The format for the challenge was simple:
– 1 mystery dataset
– X randomized teams
– 20 minutes to analyze the problem
– 10 minutes to create your solution .
..aaaaand 2 minutes to pitch
Federico set up the scene for the challenge and we were emailed a copy of the dataset. The objective of the exercise was to find a predictive modal that could help identify If a person survived the crash.
I found myself seated with a multi-disciplinary team and it quickly became apparent that we all came from a number of different backgrounds.
We took to the challenge by initially hypothesising on the story and looking to validate the hypothesis by analysing the data. It quickly became quite obvious that Men over a certain age were more than likely not to survive. Also females were more likely to survive and if they were in the top tier classes the chances were significantly improved.
We were also very lucky to have Francesco on the team as he had awareness of a software tool called KNIME, the tool allows you to provide a data set and works out a decision tree algorithm that would fit the dataset. Obviously there is some level of manipulation required to better utilise the tool. Also given the short time we did not bother getting into data set sampling or major cleaning of the data.

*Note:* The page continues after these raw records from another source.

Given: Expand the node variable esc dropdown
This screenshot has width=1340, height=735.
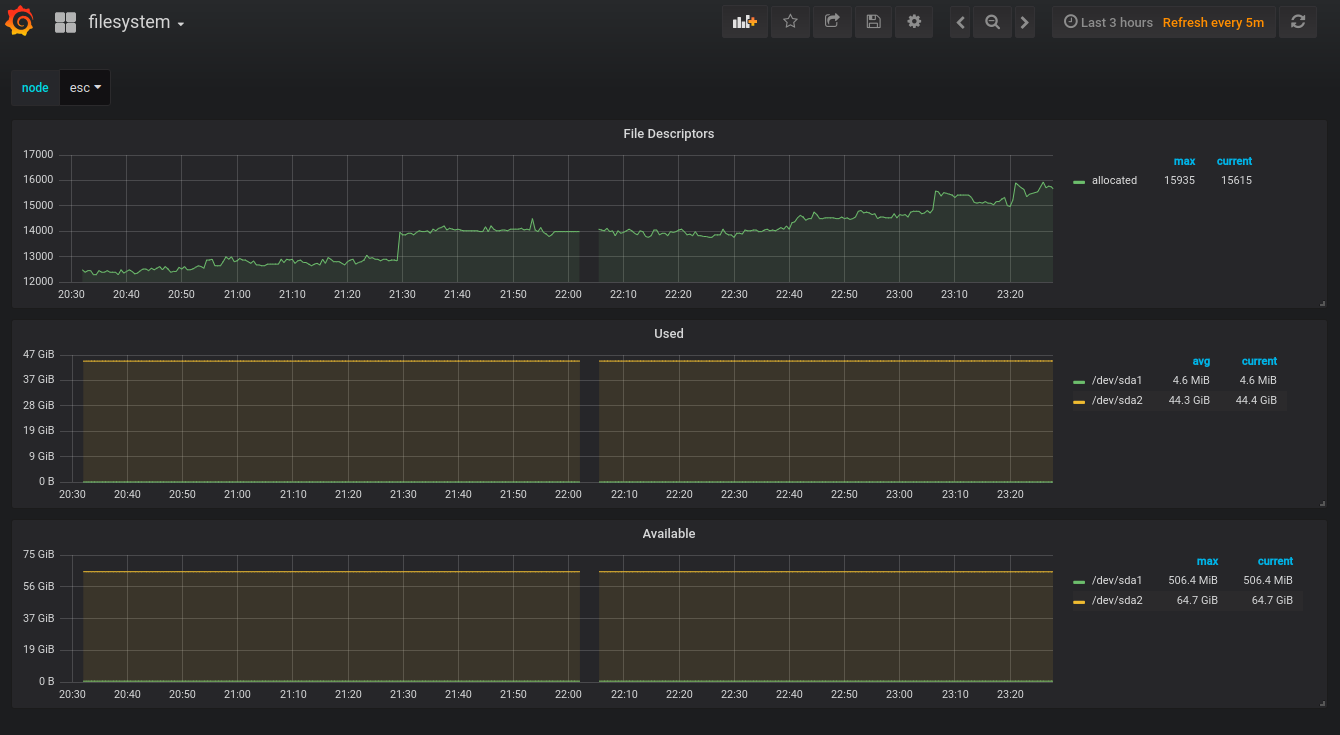Looking at the screenshot, I should point(85,88).
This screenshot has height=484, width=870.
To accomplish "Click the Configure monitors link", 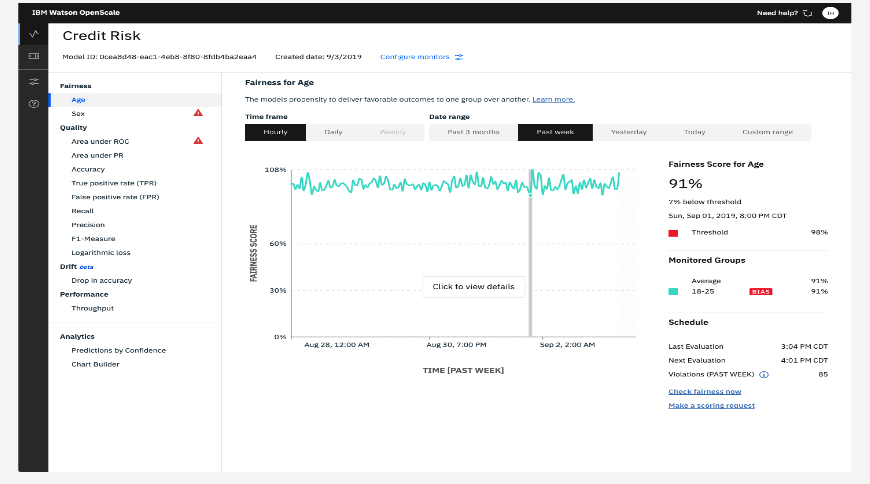I will coord(421,56).
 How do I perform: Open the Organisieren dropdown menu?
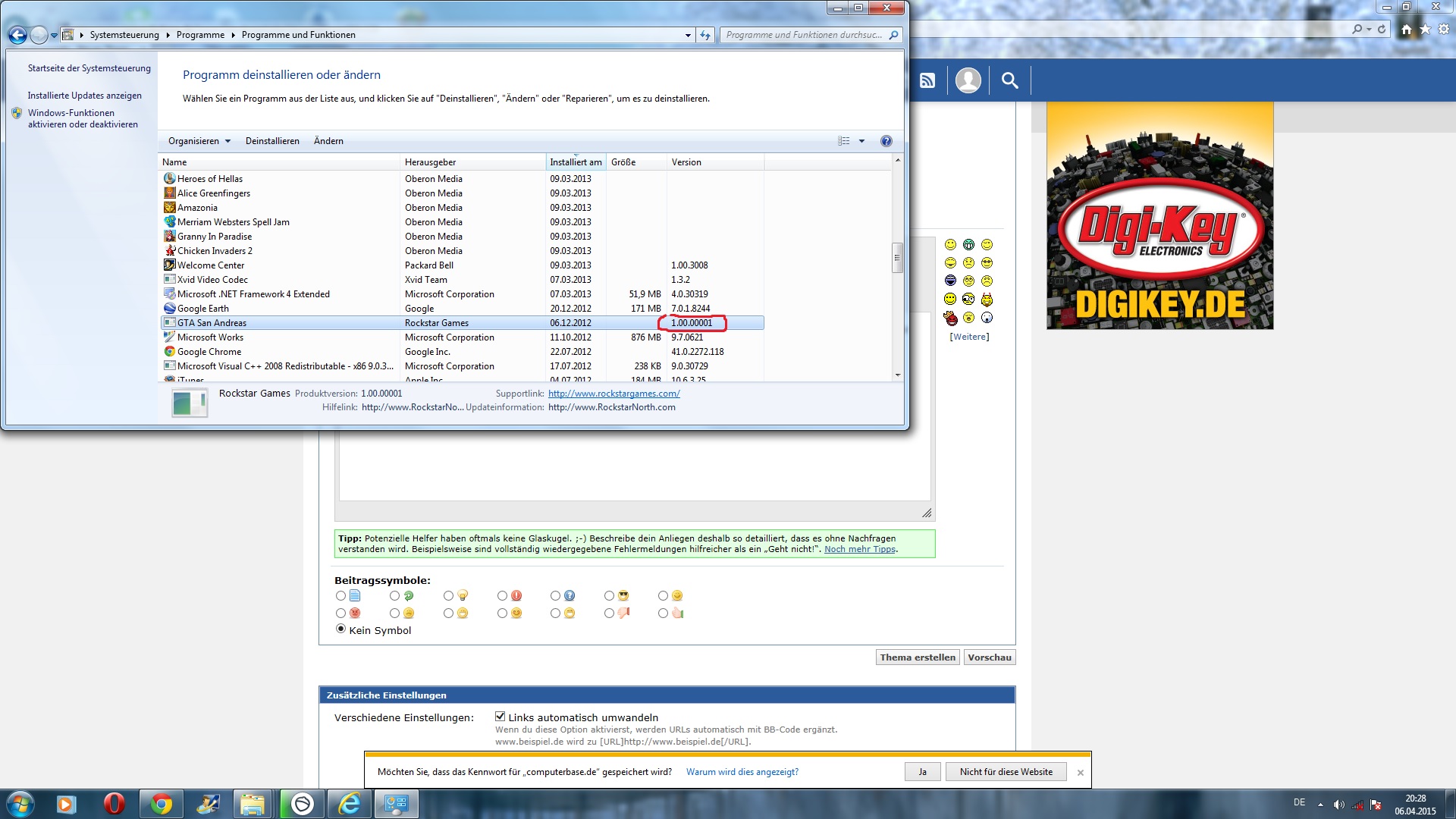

In the end we got a model that had an 83% likelihood to predict the outcome of the crash. This was actually quite good, one of the other teams manged 81%. Needless to say our team managed to win by the narrowest of margins.
One thing that really came out for me in the session was the importance of thinking about the story as that provided a good foundation for any modelling. It was great to have Pantea on the team as she really drove the story telling…
The whole team really contributed and engaged on the task and I am sure “Dream Team” will be up for a similar challenge in the not so distant future.